# [Exercise materials]
================================
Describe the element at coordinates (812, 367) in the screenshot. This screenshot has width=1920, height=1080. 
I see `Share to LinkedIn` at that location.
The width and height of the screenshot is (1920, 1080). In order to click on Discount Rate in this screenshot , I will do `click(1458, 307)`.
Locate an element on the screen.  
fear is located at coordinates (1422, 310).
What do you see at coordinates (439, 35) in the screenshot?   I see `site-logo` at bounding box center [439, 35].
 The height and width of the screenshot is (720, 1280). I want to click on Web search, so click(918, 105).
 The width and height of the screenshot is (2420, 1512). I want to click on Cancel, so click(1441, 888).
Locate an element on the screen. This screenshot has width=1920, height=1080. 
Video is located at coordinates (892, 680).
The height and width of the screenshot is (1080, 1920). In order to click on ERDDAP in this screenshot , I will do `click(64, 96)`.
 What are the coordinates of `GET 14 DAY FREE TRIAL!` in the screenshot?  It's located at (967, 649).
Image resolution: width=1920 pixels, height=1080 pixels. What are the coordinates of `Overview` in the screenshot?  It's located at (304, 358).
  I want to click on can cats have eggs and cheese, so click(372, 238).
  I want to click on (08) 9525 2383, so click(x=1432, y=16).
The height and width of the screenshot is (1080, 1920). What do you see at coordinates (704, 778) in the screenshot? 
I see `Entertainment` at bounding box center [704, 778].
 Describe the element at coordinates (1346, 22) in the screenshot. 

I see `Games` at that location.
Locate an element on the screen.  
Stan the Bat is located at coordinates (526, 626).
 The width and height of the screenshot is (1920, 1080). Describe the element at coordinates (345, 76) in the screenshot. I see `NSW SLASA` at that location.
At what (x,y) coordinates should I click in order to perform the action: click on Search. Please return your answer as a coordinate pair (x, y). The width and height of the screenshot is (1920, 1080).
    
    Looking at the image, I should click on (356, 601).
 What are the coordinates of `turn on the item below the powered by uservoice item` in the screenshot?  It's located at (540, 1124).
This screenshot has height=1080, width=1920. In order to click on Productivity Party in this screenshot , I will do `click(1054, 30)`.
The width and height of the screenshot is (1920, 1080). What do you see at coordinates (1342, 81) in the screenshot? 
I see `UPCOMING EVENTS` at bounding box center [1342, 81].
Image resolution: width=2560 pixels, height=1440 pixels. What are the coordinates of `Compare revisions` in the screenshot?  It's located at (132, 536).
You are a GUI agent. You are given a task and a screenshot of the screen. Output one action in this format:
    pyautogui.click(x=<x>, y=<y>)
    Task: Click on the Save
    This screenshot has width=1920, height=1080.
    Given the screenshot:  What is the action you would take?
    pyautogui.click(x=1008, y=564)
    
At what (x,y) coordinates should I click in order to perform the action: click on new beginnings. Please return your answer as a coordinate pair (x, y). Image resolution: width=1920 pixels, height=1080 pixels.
================================
# [Problem to work on]
Please update the rows above by replacing "Locate an element on the screen" with "Find an element on the screen" wherever it appears, keeping everything else unchanged.

# [Result for this task]
Describe the element at coordinates (812, 367) in the screenshot. This screenshot has width=1920, height=1080. 
I see `Share to LinkedIn` at that location.
The width and height of the screenshot is (1920, 1080). In order to click on Discount Rate in this screenshot , I will do `click(1458, 307)`.
Find an element on the screen.  
fear is located at coordinates (1422, 310).
What do you see at coordinates (439, 35) in the screenshot?   I see `site-logo` at bounding box center [439, 35].
 The height and width of the screenshot is (720, 1280). I want to click on Web search, so click(918, 105).
 The width and height of the screenshot is (2420, 1512). I want to click on Cancel, so click(1441, 888).
Find an element on the screen. This screenshot has width=1920, height=1080. 
Video is located at coordinates (892, 680).
The height and width of the screenshot is (1080, 1920). In order to click on ERDDAP in this screenshot , I will do `click(64, 96)`.
 What are the coordinates of `GET 14 DAY FREE TRIAL!` in the screenshot?  It's located at (967, 649).
Image resolution: width=1920 pixels, height=1080 pixels. What are the coordinates of `Overview` in the screenshot?  It's located at (304, 358).
  I want to click on can cats have eggs and cheese, so click(372, 238).
  I want to click on (08) 9525 2383, so click(x=1432, y=16).
The height and width of the screenshot is (1080, 1920). What do you see at coordinates (704, 778) in the screenshot? 
I see `Entertainment` at bounding box center [704, 778].
 Describe the element at coordinates (1346, 22) in the screenshot. 

I see `Games` at that location.
Find an element on the screen.  
Stan the Bat is located at coordinates (526, 626).
 The width and height of the screenshot is (1920, 1080). Describe the element at coordinates (345, 76) in the screenshot. I see `NSW SLASA` at that location.
At what (x,y) coordinates should I click in order to perform the action: click on Search. Please return your answer as a coordinate pair (x, y). The width and height of the screenshot is (1920, 1080).
    
    Looking at the image, I should click on (356, 601).
 What are the coordinates of `turn on the item below the powered by uservoice item` in the screenshot?  It's located at (540, 1124).
This screenshot has height=1080, width=1920. In order to click on Productivity Party in this screenshot , I will do `click(1054, 30)`.
The width and height of the screenshot is (1920, 1080). What do you see at coordinates (1342, 81) in the screenshot? 
I see `UPCOMING EVENTS` at bounding box center [1342, 81].
Image resolution: width=2560 pixels, height=1440 pixels. What are the coordinates of `Compare revisions` in the screenshot?  It's located at (132, 536).
You are a GUI agent. You are given a task and a screenshot of the screen. Output one action in this format:
    pyautogui.click(x=<x>, y=<y>)
    Task: Click on the Save
    This screenshot has width=1920, height=1080.
    Given the screenshot:  What is the action you would take?
    pyautogui.click(x=1008, y=564)
    
At what (x,y) coordinates should I click in order to perform the action: click on new beginnings. Please return your answer as a coordinate pair (x, y). Image resolution: width=1920 pixels, height=1080 pixels.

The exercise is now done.